Action item:
From the line with "Kat (16, 62)" through the line with "Contact (20, 142)", repeat the entries verbatim, both end lines included, and add nothing.

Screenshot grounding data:
+++

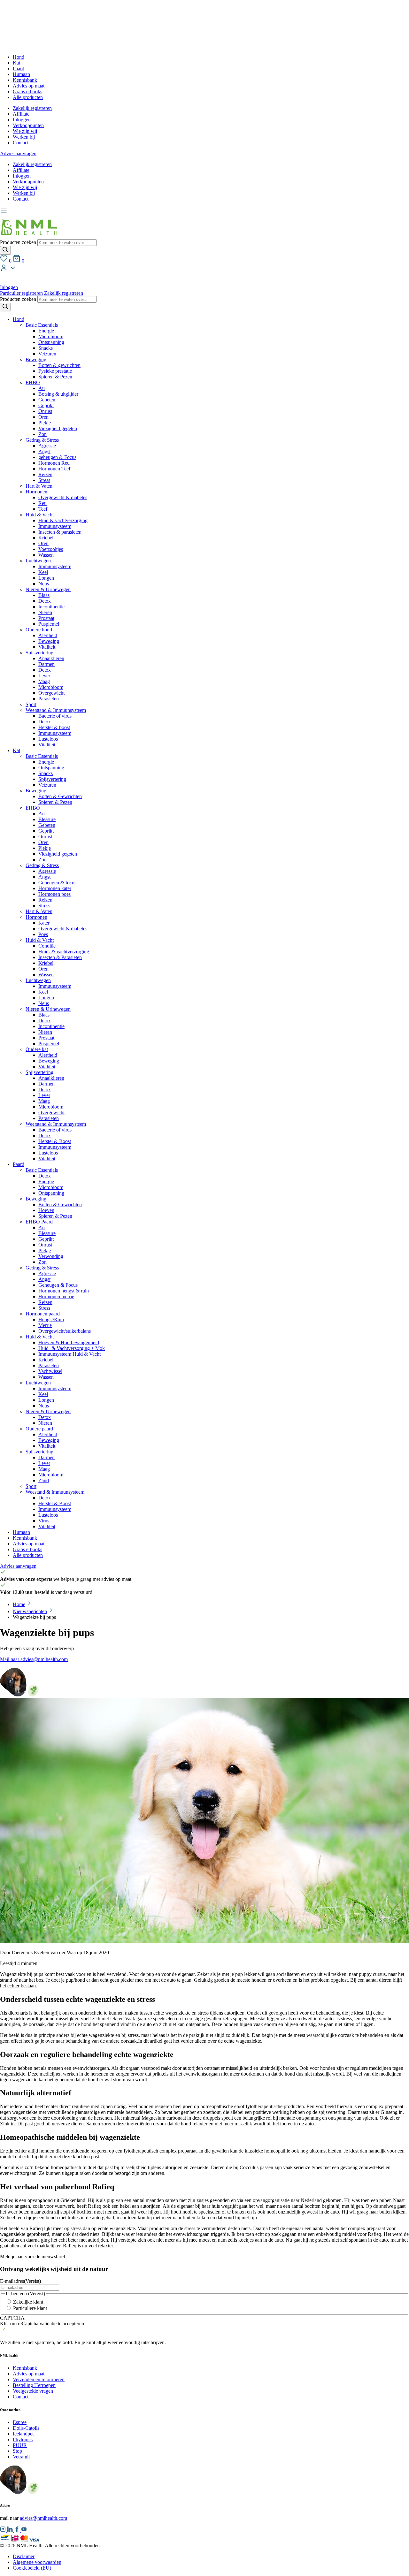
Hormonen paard (43, 1313)
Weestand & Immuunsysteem (55, 1492)
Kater (44, 923)
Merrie (45, 1325)
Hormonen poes (54, 894)
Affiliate (21, 114)
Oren (43, 417)
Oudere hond (39, 629)
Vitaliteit (46, 647)
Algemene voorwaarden (37, 2562)
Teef (42, 509)
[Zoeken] (5, 250)
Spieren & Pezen (55, 376)
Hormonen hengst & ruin (63, 1290)
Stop (17, 2451)
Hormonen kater (54, 888)
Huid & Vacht (40, 514)
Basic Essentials (42, 325)
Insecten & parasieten (59, 532)
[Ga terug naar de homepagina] (29, 236)
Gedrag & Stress (42, 440)
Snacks (45, 348)
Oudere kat (37, 1049)
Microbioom (50, 336)
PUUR (20, 2445)
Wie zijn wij (25, 131)
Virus (43, 1520)
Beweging (36, 359)
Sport (31, 704)
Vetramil (21, 2456)
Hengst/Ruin (51, 1319)
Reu (42, 503)
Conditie (47, 946)
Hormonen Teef (54, 468)
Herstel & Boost (54, 1141)
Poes (43, 934)
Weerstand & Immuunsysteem (56, 710)
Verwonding (50, 1256)
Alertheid (47, 635)
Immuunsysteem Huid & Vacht (69, 1354)
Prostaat (46, 618)
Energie (46, 330)
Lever (44, 675)
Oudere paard (39, 1428)
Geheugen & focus (57, 882)
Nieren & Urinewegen (48, 589)
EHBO (33, 382)
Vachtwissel (50, 1371)
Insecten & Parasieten (60, 957)
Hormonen (36, 491)
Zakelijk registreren (32, 108)
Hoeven (46, 1210)
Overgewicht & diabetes (62, 497)
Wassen (46, 555)
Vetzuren (47, 353)
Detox (44, 601)
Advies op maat (28, 85)
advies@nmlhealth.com (43, 2518)
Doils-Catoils (26, 2428)
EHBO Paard (39, 1221)
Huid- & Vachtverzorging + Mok (71, 1348)
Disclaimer (24, 2556)
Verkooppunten (28, 125)
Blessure (47, 819)
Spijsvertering (39, 652)
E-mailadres (20, 2281)
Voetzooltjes (50, 549)
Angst (44, 451)
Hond (18, 57)
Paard (18, 68)
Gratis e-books (27, 91)
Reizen (45, 474)
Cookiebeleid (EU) (32, 2568)
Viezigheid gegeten (57, 428)
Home (19, 1604)
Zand (43, 1480)
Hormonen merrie (56, 1296)
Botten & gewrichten (59, 365)
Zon (42, 434)
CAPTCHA (12, 2318)
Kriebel (45, 537)
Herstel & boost (54, 727)
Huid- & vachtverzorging (63, 951)
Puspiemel (48, 624)
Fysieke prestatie (55, 371)
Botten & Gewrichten (60, 796)
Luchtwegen (38, 560)
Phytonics (23, 2439)
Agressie (47, 445)
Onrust (45, 411)
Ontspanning (51, 342)
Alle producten (28, 97)
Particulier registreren (21, 293)
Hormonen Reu (54, 463)
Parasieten (48, 698)
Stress (44, 480)
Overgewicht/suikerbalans (64, 1331)
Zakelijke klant (28, 2302)
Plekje (44, 422)
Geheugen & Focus (58, 1285)
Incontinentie (51, 606)
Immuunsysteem (54, 526)
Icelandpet (23, 2433)
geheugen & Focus (57, 457)
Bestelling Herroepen (34, 2385)
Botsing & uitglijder (58, 394)
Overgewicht (51, 693)
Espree (20, 2422)
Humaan (21, 74)
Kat (16, 62)
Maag (44, 681)
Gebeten (46, 399)
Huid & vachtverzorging (63, 520)
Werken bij (24, 137)
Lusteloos (48, 739)
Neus (43, 583)
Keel (43, 572)
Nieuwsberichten (30, 1611)
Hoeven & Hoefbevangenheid (68, 1342)
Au (41, 388)
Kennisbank (25, 80)
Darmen (46, 664)
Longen (46, 578)
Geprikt (46, 405)
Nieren (45, 612)
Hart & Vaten (39, 486)
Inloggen (22, 119)
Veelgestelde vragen (33, 2391)
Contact (20, 142)
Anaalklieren (51, 658)
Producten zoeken (18, 242)
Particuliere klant (30, 2308)
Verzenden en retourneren (39, 2379)
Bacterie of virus (55, 716)
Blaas (44, 595)
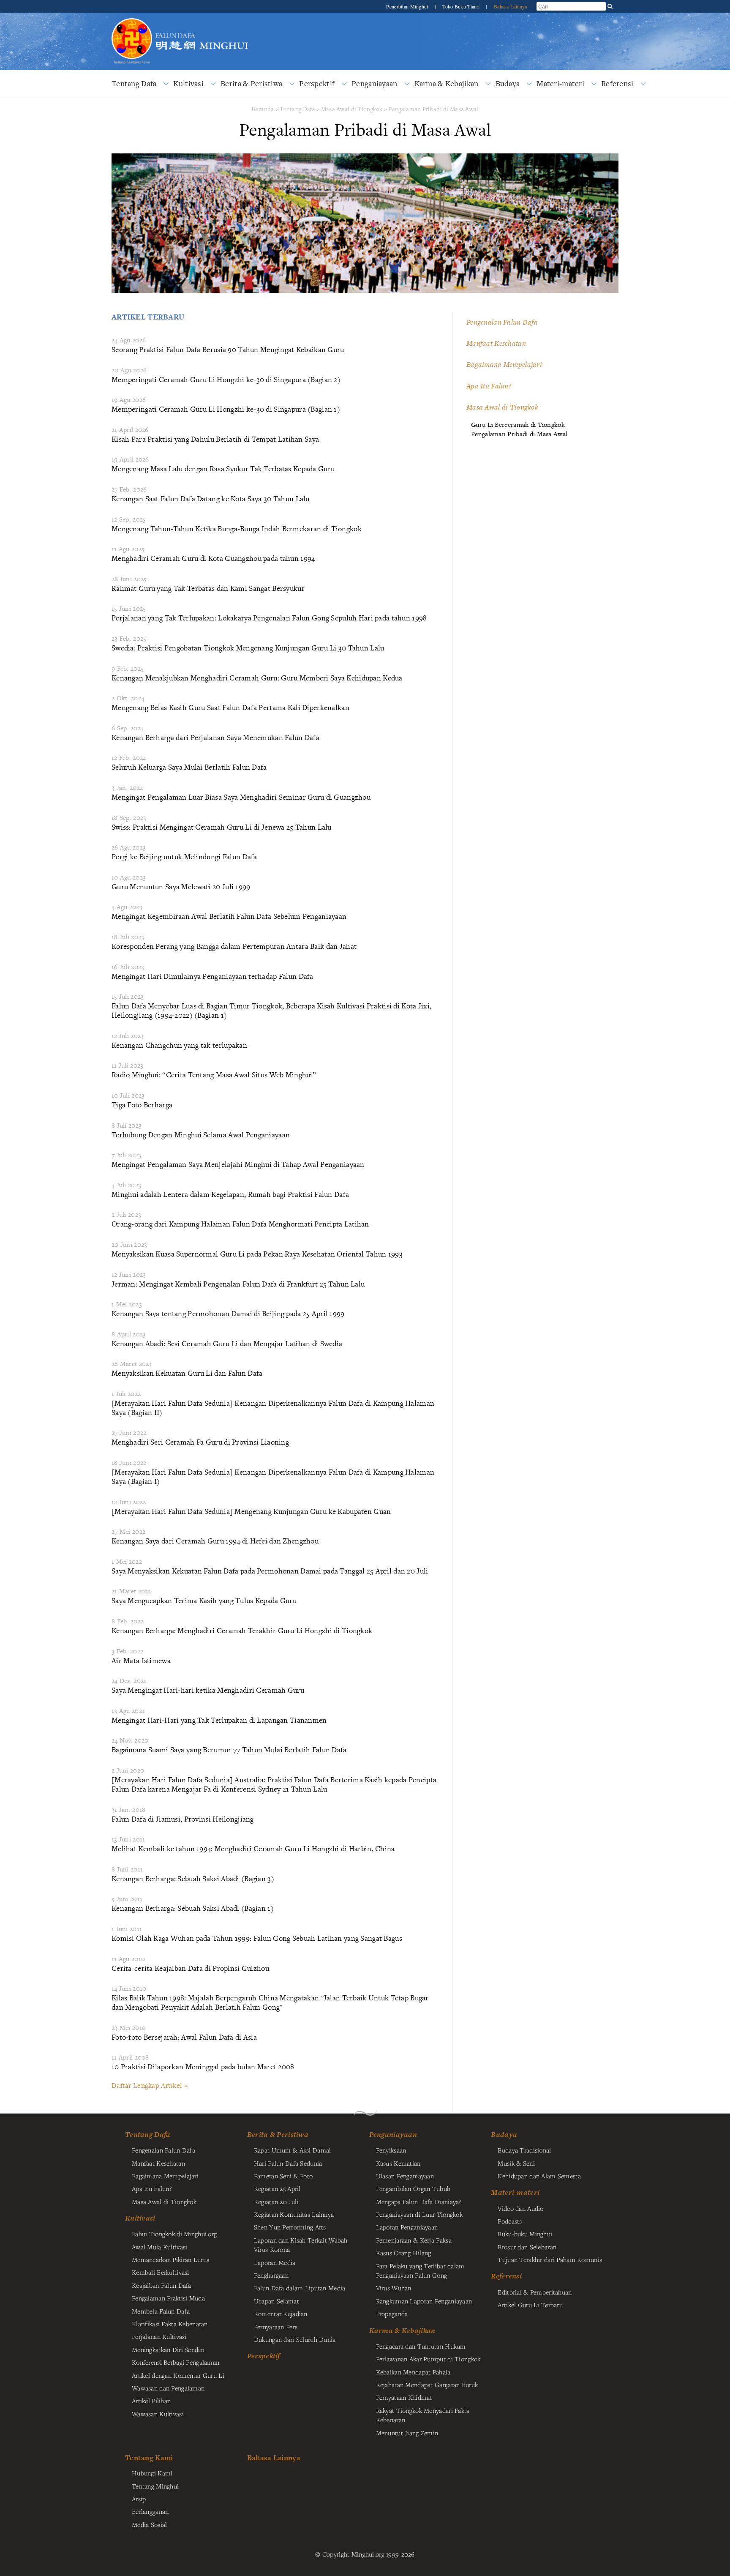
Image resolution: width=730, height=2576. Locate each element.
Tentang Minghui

+++

Result of the exercise:
Kat (16, 62)
Maag (44, 681)
Gebeten (46, 399)
Huid & vachtverzorging (63, 520)
Werken bij (24, 137)
Lusteloos (48, 739)
Neus (43, 583)
Keel (43, 572)
Nieuwsberichten (30, 1611)
Hoeven & Hoefbevangenheid (68, 1342)
Au (41, 388)
Kennisbank (25, 80)
Darmen (46, 664)
Longen (46, 578)
Geprikt (46, 405)
Nieren (45, 612)
Hart & Vaten (39, 486)
Inloggen (22, 119)
Veelgestelde vragen (33, 2391)
Contact (20, 142)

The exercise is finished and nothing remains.